Adorning high profile wrists from Hollywood to Nashville, Stoney Clover Lane bracelets are more than just an accessory fad for celebs. The company benefits charitable organizations and relief efforts — most recently to help last week's tornado victims. And oh — did we mention it's run by sisters Kendall and Libby Glazer, who are only 19 and 17 years old? The girls tell Marie Claire about their new-generation business savvy (read: Twitter-stalking!) and how they've gotten their looks on the wrists of — sigh — Justin Bieber.
What inspired you to launch a jewelry line?
KG: Basically we were making bracelets for fun over the summer of 2009, and my aunt wanted them for her friends. So we made a lot and put photos up on a website for her to see. After, we started showing the site to other people, and from there we just kept growing.
LG: At first, everything was handmade on a per-order basis. We sold to people from our high school and friends of our parents, but when we got involved with the Dream Foundation, everything definitely got bigger.
KG: Also, I don't think we'd even have a company if it weren't for Twitter!
Why the name "Stoney Clover Lane" and the tagline "Luck and Love?"

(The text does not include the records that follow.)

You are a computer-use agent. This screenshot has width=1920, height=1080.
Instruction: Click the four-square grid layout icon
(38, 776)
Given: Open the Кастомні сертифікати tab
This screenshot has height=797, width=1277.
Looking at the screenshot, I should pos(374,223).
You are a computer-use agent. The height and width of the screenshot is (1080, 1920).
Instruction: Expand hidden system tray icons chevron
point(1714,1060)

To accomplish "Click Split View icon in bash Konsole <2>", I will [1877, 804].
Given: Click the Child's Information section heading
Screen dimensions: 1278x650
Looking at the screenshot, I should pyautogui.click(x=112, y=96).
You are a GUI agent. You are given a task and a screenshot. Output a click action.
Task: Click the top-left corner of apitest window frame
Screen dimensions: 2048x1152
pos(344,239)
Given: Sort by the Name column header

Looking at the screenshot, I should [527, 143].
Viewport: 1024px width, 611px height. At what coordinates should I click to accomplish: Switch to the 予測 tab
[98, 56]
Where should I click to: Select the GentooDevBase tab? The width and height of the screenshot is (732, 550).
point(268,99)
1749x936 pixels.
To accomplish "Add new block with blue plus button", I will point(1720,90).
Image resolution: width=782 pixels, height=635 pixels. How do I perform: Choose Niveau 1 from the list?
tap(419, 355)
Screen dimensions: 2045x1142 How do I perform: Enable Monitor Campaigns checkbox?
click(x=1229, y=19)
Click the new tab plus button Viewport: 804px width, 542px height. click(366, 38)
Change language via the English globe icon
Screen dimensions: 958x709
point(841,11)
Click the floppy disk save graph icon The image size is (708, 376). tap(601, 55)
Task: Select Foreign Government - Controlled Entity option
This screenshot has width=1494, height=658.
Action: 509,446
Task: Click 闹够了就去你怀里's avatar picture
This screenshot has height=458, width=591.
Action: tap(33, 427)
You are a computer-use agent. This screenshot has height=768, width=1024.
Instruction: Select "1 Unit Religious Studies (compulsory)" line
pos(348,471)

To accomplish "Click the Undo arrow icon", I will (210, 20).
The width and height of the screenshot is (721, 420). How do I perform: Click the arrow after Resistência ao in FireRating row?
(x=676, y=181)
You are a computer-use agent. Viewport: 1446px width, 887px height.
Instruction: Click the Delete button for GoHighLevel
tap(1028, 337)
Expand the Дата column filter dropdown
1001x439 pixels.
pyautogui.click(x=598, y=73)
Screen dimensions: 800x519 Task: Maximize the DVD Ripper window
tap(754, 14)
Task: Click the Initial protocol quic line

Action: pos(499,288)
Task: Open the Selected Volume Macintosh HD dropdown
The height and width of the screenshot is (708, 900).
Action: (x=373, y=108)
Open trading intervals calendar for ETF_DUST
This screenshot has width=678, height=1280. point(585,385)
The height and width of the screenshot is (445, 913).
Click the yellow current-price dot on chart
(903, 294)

LG: It's the street we grew up on and it just worked with our "Luck and Love" slogan.
KG: We like that they're supposed to bring luck, but because they benefit a charity, too, they also bring love.
How much does each bracelet cost?
LG: It's one for $25 and five for $100, with 25% going to the Dream Foundation.
You have so many celebrity supporters — many of which have designed their own SCL items — how did you get in touch with such notable celebs?
KG: That first summer, we saw there was going to be a big party before the Teen Choice Awards. We found a PR woman tweeting companies for samples to include in the event gift bags, so I emailed her from a SCL email I made that day. She got back to me saying they wanted to include our bracelets and mentioned another event that was giving free products to celebrities before the show. So we flew out to L.A. and met the cast of The Secret Life of the American Teenager [ABC], Matthew Morrison, and Miley Cyrus' sister — which is how we got in touch with Miley.
LG: Also, I tweeted Khloe Kardashian about SCL, and she retweeted it! Five minutes later, her publicist emailed asking if they could write about us on her blog.
KG: And another time, we were in the New York Bloomingdales for Tori Spelling's book signing, and we gave her bracelets there. She was really excited about it and eventually designed her own set. So a lot of it is by chance, and we both really love celebrities, so it's been really cool for us. I also think celebrities really like SCL because we give to charity. Some have definitely brushed us off, but most have been so nice and take pictures wearing the bracelets. And it's definitely cool that celebrities are wearing them — but what's really great is when someone else buys the bracelets because celebs are wearing them, and then we can give the money to The Dream Foundation.
How did you get it to Justin Bieber?
KG: A lot of artists do meet-and-greets before concerts — that's how we met Justin and Taylor Swift. It's definitely a big help if you can reach someone who works with their managers or does interviews on the radio. But again, most times, it's us talking to them for five seconds, saying "We make these bracelets, they benefit The Dream Foundation, can I take a picture of you wearing them, please?"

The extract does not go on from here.